Em uma reviravolta na história, o próprio diretor da série foi acusado de ter cometido bullying quando era aluno de escola e se viu forçado a se desculpar.

Em fevereiro, o governo, sob pressão para resolver a questão, anunciou que os registros de bullying dos alunos seriam incluídos nas suas candidaturas a universidades.

Introduzida para tentar coibir o bullying e a intimidação de alunos, a medida, entretanto, acabou alimentando ainda mais a ansiedade dos pais, levado muitos a pressionar professores para que apagassem os erros dos seus filhos.

Shin Min-hyang, que dirige a organização Solidariedade para a Proteção dos Direitos Humanos de Estudantes e Pais, diz que esse comportamento é inaceitável, mas argumenta que casos assim são atípicos.

"A grande maioria dos pais se comporta bem e estamos preocupados de que os canais que utilizamos para comunicar as nossas preocupações sejam agora cortados. Os pais estão sendo considerados culpados e isso não está certo", diz ela.

Shin admite que já fez queixa contra professores no passado e que gostaria de ter obtido mais informações sobre a educação de seu filho e como ele foi disciplinado.

Um dos pais, que não quis ser identificado, diz temer que as reclamações tenham saído do controle.

Ele mostrou à BBC o conteúdo de um bate-papo entre pais num aplicativo de mensagem, no qual eles encorajavam uns aos outros a assediar uma professora por causa de uma decisão que ela havia tomado.

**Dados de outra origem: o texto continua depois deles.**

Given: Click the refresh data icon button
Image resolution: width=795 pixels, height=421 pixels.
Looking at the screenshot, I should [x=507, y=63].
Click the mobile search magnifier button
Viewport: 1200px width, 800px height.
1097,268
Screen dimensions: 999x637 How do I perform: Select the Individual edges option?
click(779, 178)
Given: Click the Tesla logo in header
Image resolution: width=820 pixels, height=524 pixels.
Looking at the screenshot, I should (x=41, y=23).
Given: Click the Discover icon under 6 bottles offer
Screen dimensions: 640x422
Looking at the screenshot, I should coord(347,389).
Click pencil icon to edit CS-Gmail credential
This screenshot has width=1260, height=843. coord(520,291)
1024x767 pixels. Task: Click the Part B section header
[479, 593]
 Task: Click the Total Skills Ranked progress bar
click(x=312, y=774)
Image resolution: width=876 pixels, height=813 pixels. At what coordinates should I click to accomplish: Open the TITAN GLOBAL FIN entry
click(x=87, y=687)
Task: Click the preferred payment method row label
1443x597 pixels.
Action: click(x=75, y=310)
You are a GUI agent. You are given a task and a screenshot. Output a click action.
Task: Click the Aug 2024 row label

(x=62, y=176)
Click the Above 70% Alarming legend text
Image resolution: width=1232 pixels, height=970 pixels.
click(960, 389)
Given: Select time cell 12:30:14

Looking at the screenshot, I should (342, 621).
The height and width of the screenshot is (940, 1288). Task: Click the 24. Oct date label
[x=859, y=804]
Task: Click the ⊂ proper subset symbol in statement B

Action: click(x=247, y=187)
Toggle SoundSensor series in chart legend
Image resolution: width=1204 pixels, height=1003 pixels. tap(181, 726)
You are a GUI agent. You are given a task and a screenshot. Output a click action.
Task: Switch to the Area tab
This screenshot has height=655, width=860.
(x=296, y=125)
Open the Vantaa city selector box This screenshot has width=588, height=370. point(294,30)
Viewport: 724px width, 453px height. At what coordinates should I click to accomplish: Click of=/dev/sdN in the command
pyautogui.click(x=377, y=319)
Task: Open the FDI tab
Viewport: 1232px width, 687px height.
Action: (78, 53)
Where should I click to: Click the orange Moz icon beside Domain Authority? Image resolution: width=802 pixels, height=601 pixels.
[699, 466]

"Se o seu número for bloqueado, use os telefones de sua família e amigos para ligar", instruiu um dos pais no bate-papo.

"Se os professores não tiverem o poder de intervir com alunos problemáticos, outros serão afetados negativamente", diz o pai que não quis se identificar.

Segundo uma sondagem recente, menos de um quarto dos professores (24%) estava satisfeito com o seu trabalho, abaixo dos 68% em 2006, quando o levantamento começou a ser feito.

A grande maioria diz ter pensado em deixar a profissão no ano passado.

O governo admite o problema e, por isso, emitiu novas diretrizes para professores.

Pelas novas normas, eles poderão expulsar alunos desordeiros da sala de aula e discipliná-los, se necessário.

As regras determinam que as datas e horários de encontros de pais com professores devem ser combinados com antecedência, e os docentes podem se recusar a realizá-las depois do trabalho.

O ministro da Educação da Coreia do Sul, Lee Ju-ho, disse esperar que tais medidas "façam as escolas voltar a ser como antes".

Mas há muitos aqui que argumentam que o problema é muito mais abrangente e defendem que todo o sistema educacional da Coreia do Sul precisa ser reformado. E isso tem que acontecer com uma mudança em como a sociedade do país encara o sucesso acadêmico.

*Alteramos o nome da professora a pedido de sua família.